**Requirement:**
Beginning with the line that holds "About (41, 2013)", output every remaining line of the material below exactly, and include none of the pictures.

BEGIN

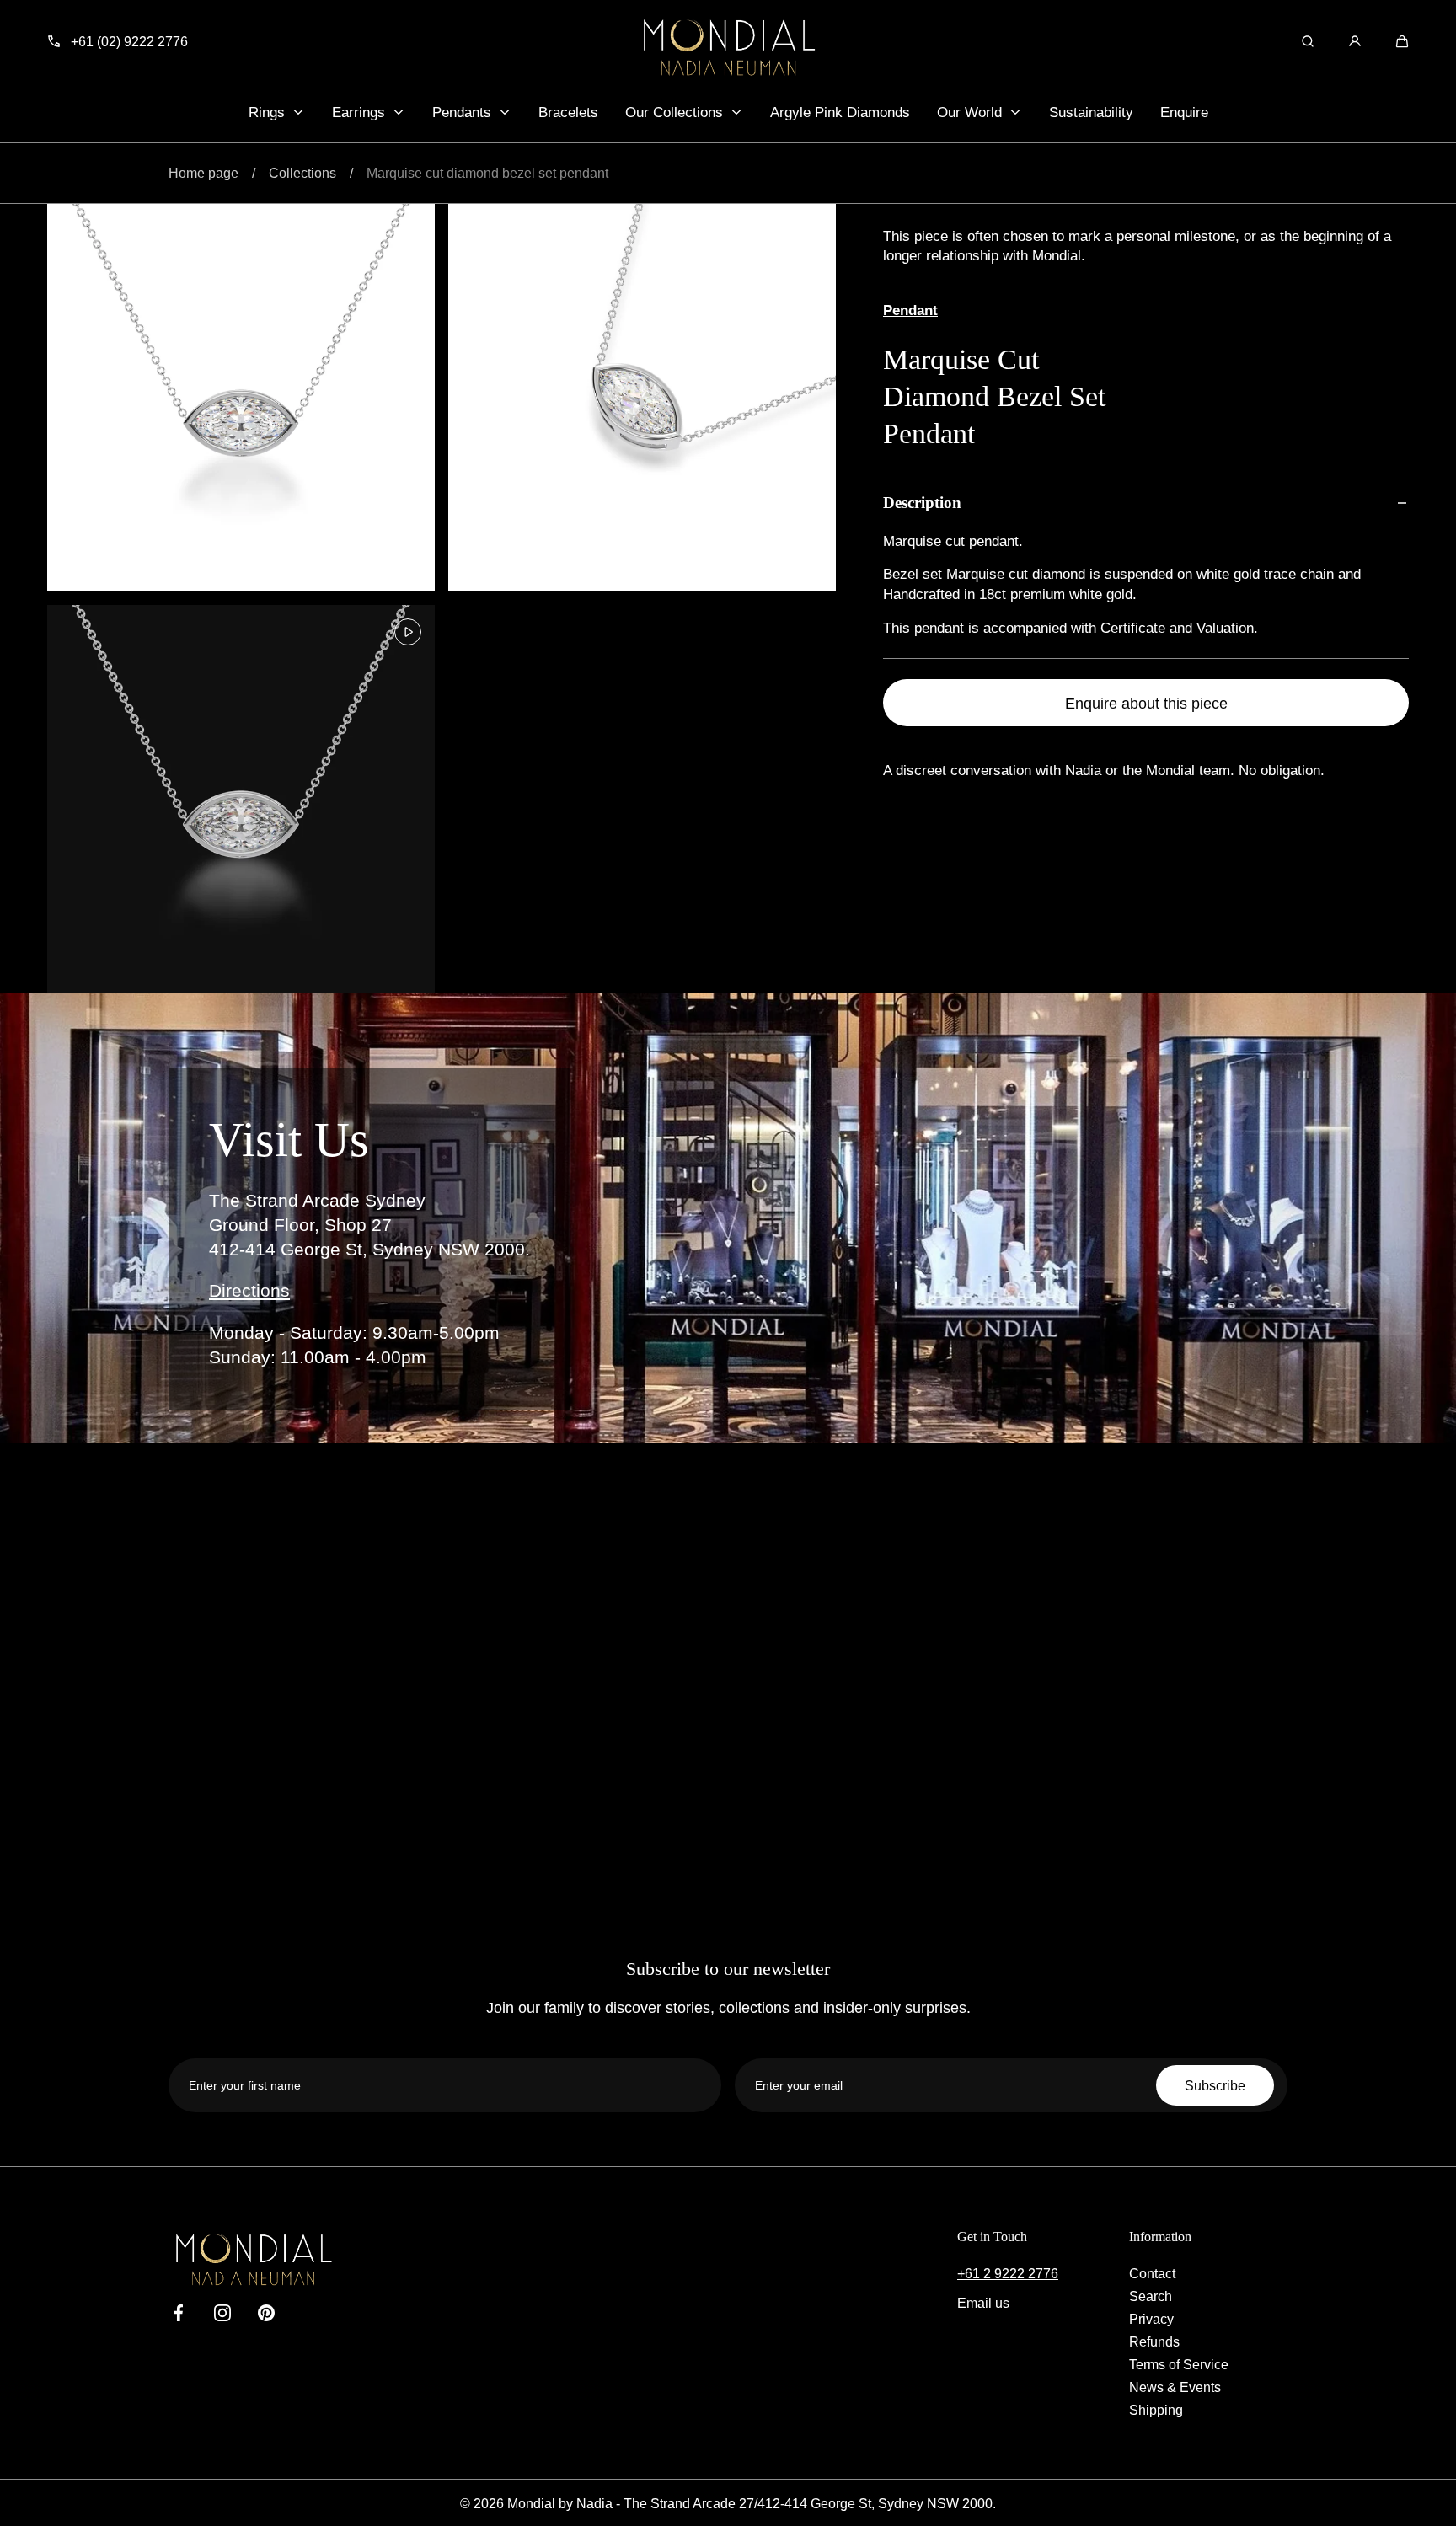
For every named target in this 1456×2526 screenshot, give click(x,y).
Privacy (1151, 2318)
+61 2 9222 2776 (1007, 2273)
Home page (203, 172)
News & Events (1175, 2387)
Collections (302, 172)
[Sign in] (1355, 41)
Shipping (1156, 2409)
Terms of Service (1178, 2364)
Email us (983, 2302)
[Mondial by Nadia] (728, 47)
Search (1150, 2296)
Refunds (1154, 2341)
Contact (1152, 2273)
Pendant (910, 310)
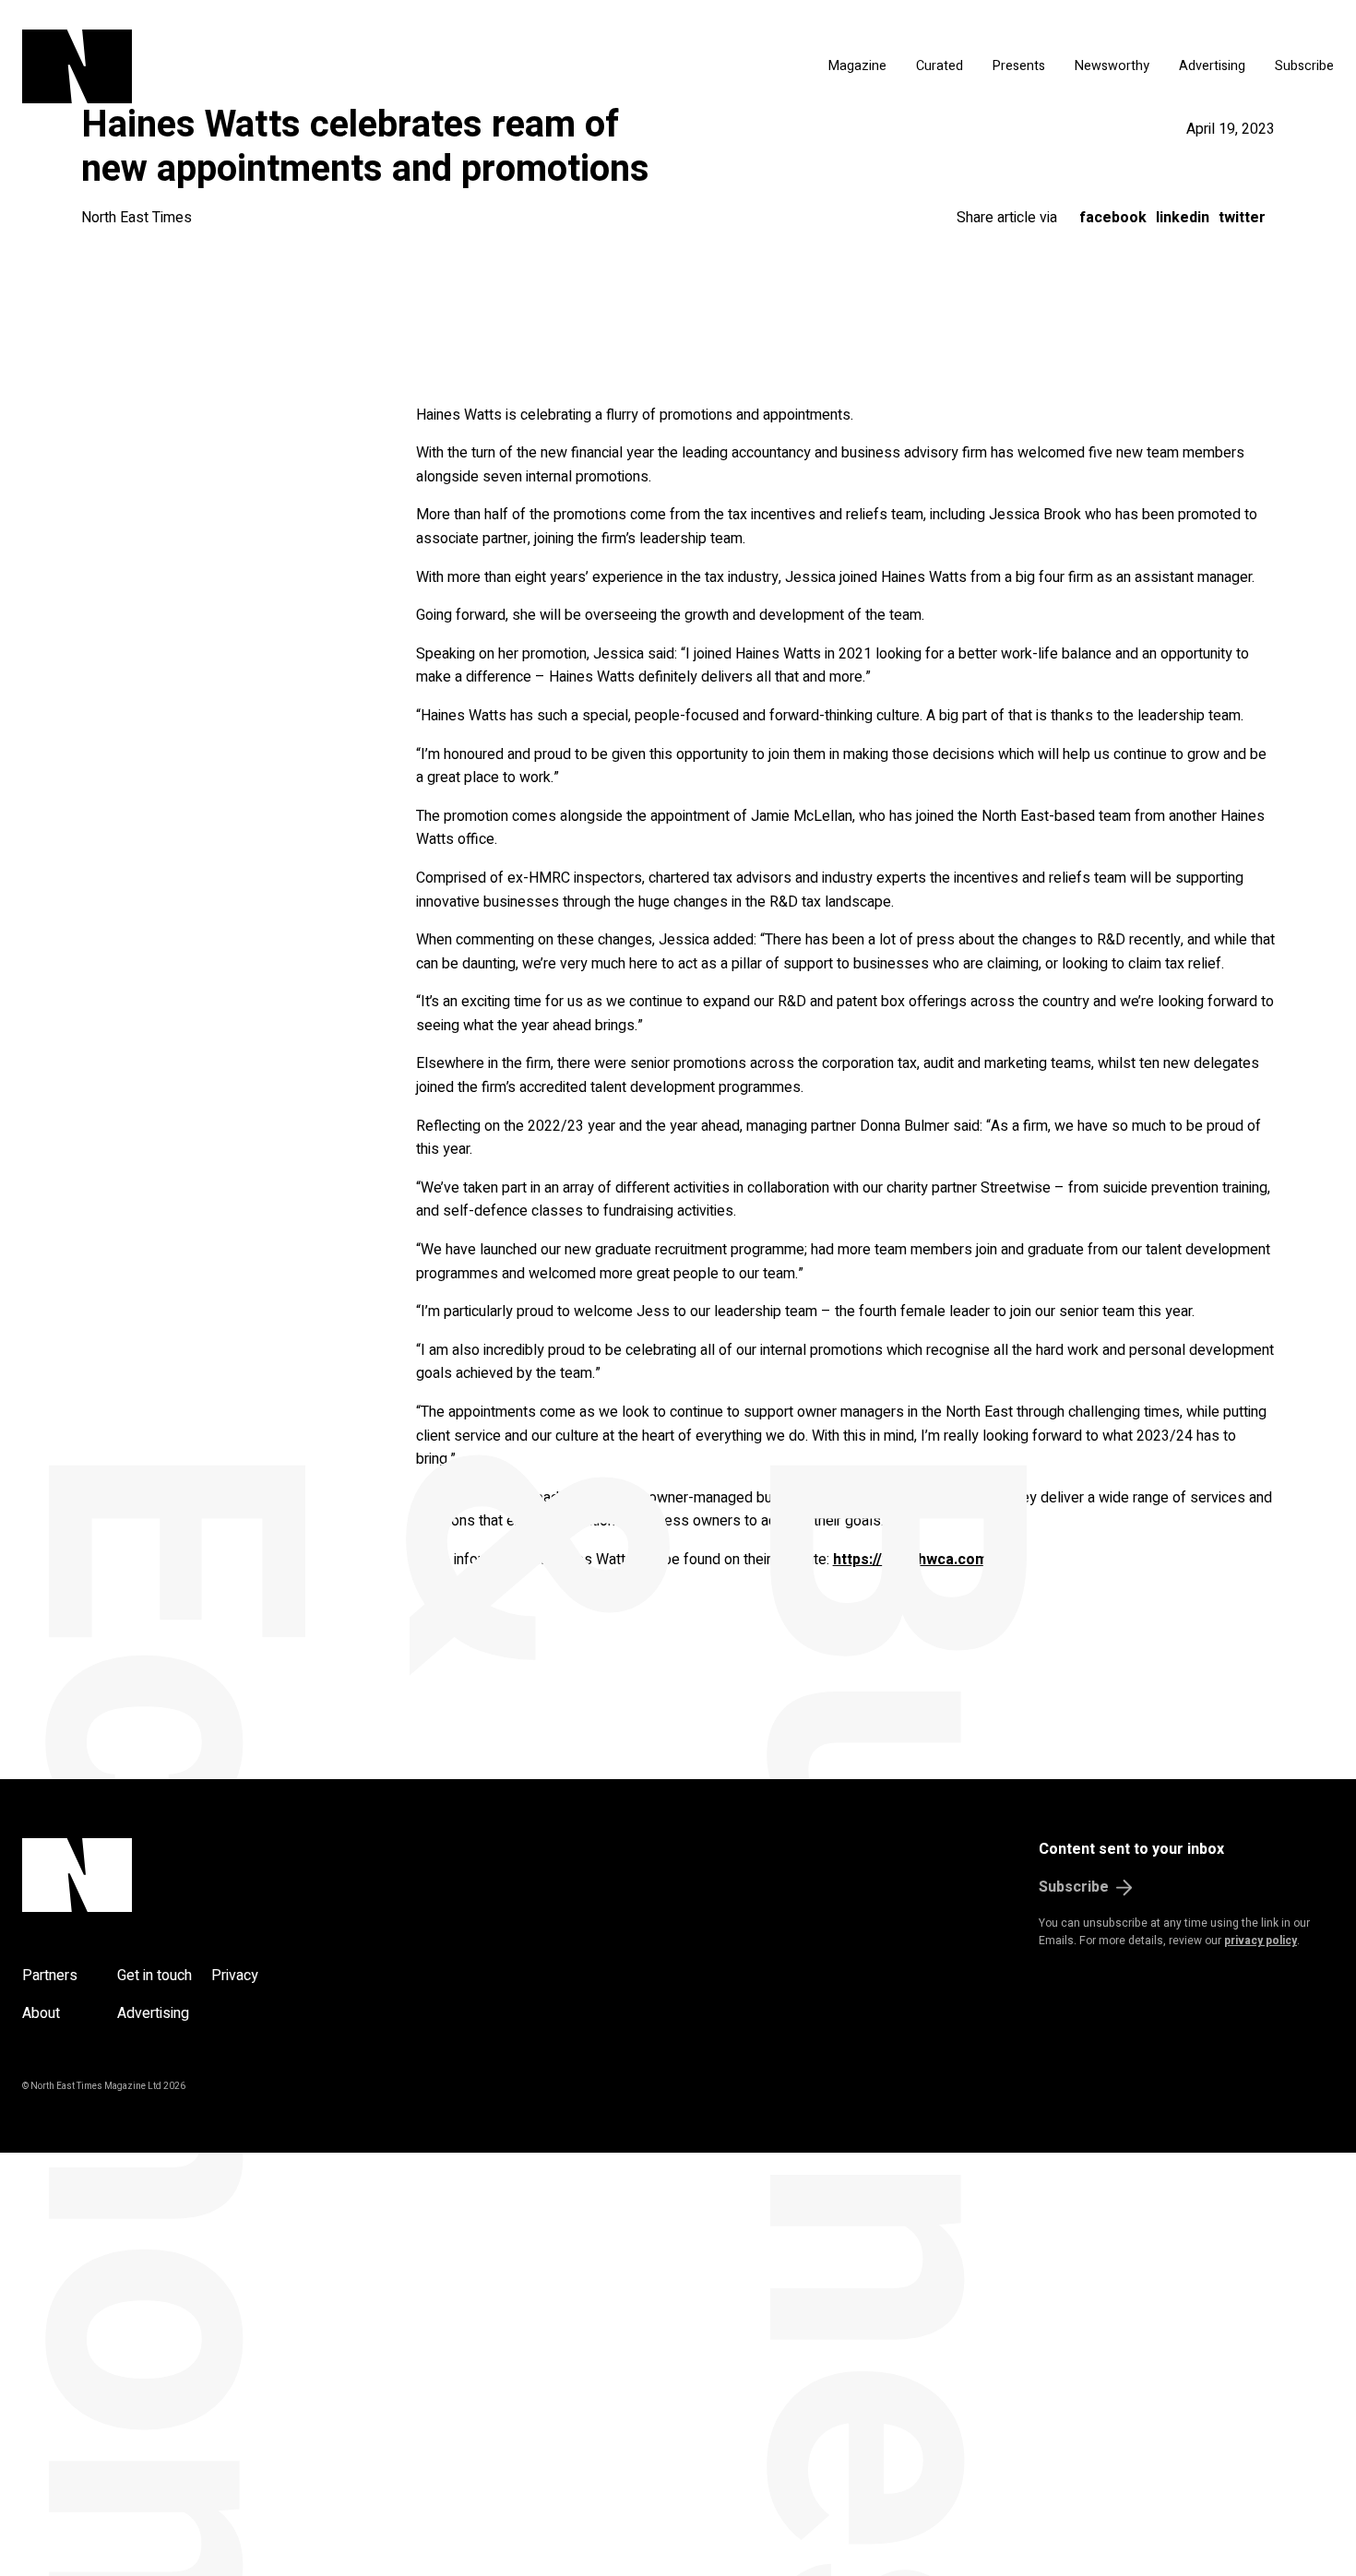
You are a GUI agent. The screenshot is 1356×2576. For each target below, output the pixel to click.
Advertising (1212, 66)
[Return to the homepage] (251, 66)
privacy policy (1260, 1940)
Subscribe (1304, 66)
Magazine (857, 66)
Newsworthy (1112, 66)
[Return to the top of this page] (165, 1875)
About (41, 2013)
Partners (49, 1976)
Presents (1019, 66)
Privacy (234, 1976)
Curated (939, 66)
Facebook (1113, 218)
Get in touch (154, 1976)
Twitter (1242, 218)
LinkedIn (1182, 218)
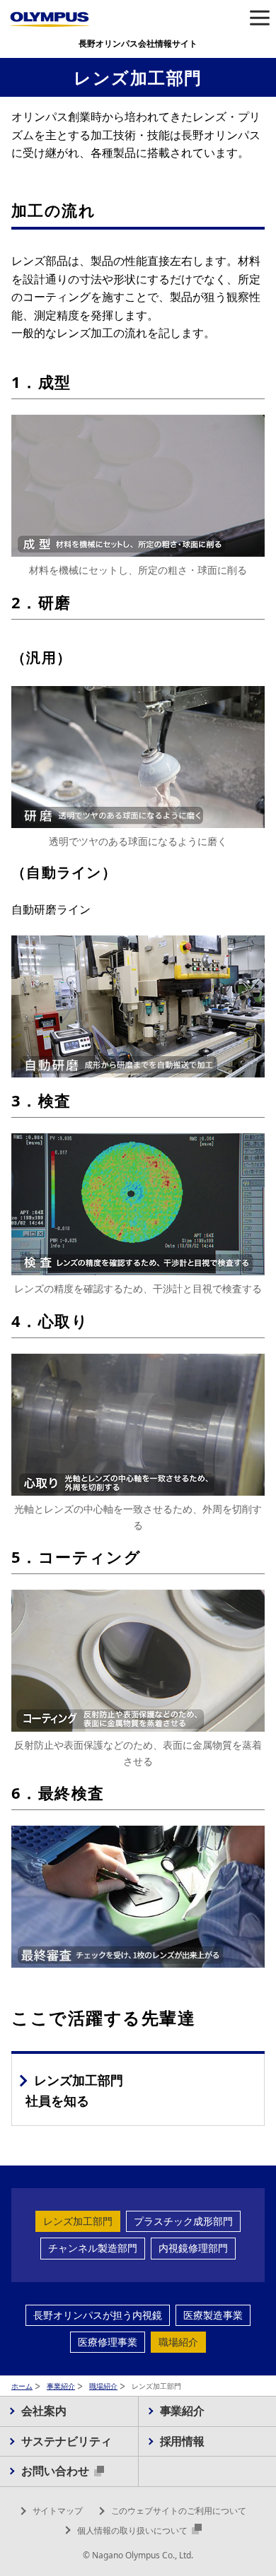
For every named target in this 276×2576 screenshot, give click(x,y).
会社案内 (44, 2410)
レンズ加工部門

END

**Task response:**
About (41, 2013)
Partners (49, 1976)
Presents (1019, 66)
Privacy (234, 1976)
Curated (939, 66)
Facebook (1113, 218)
Get in touch (154, 1976)
Twitter (1242, 218)
LinkedIn (1182, 218)
For every named target in this 276×2576 screenshot, give click(x,y).
会社案内 (44, 2410)
レンズ加工部門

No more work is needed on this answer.